No one, including the editor of this blog, can give definitive advice on the immediate effect of Quila.
That said, the spouse visa age has certainly not been automatically lowered to 18. The Supreme Court decided that the requirement that both parties to a spouse visa must be 21 or over was a breach of human rights in the two particular cases brought. The court went as far as to say that it would almost certainly be a breach of other people’s human rights in a similar situation, assuming that it could be shown that the marriage was not forced. This does not have the effect of amending the Immigration Rules, though.
The reason for this finding was that the increase in the spouse visa age was a disproportionate means of achieving a legitimate aim, the legitimate aim being to prevent forced marriages.

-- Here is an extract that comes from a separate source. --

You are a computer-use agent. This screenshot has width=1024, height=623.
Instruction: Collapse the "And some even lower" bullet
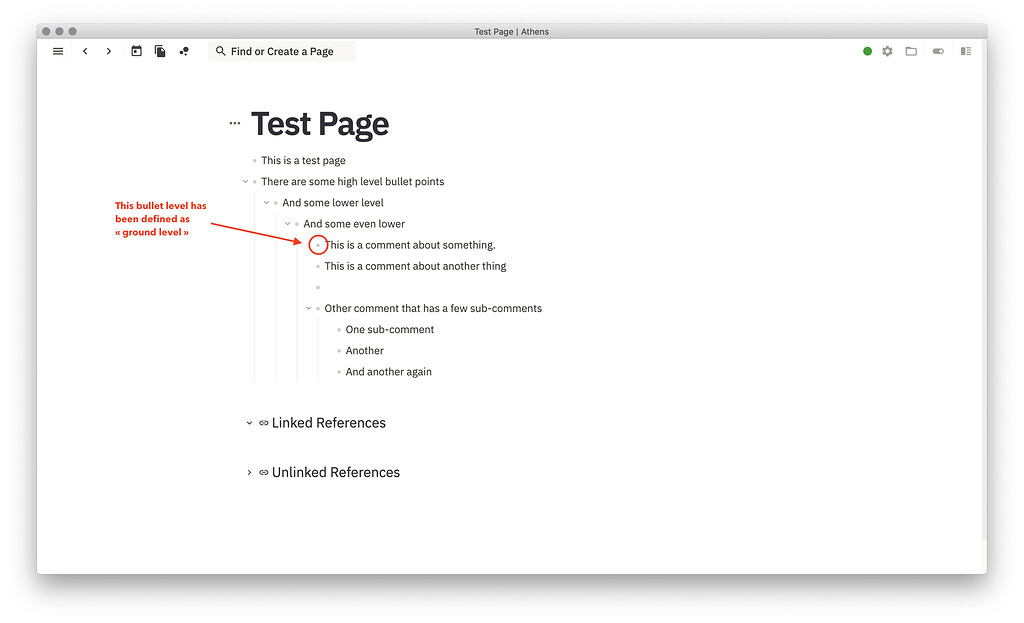289,223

The UK Border Agency will now need to think about the judgement and will respond in due course. UKBA have a poor record of responding quickly to major judgements, and the Immigration Rules will remain at 21 until they do. They still have not properly responded to Metock (from 2008) nor Zambrano (March 2011), which were respectively years and months ago. The response to the Baiai case in the House of Lords was only just effected, several years later.
While the Border Agency think about what to do, Entry Clearance Officer and Immigration Officers may well continue to apply the old law. The UKBA have a poor record at respecting court judgments and the Immigration Rules remain as they were until they are altered by a formal Statement of Changes. However, if an appeal is lodged and pursued an Immigration Judge will allow an appeal based purely on age.
When the Government does decide how to respond, it may not change the Immigration Rules at all, or it may introduce new restrictions. The reason that the Government lost this case is because the measure was introduced purportedly to prevent forced marriage. The age change is such a rubbish way of achieving that end that many suspect Ministers and officials are not that stupid and actually the change was really about reducing immigration. The current Government has been very open about its desire to reduce immigration. If they announced that they were keeping the increased age in place purely to reduce immigration, that might be very difficult to challenge in court. It would be hard to argue that keeping the increased age is a disproportionate means of achieving the legitimate aim of reducing immigration.
This would be a huge volte face on the part of the Government, particularly after Damian Green’ attack on the judges for allowing more forced marriages to take place.
For what it is worth, I’d suggest getting applications in early. Such applications may be refused on the basis of age, but an appeal would, at the moment, be successful. That situation may change when the Government decides on its response.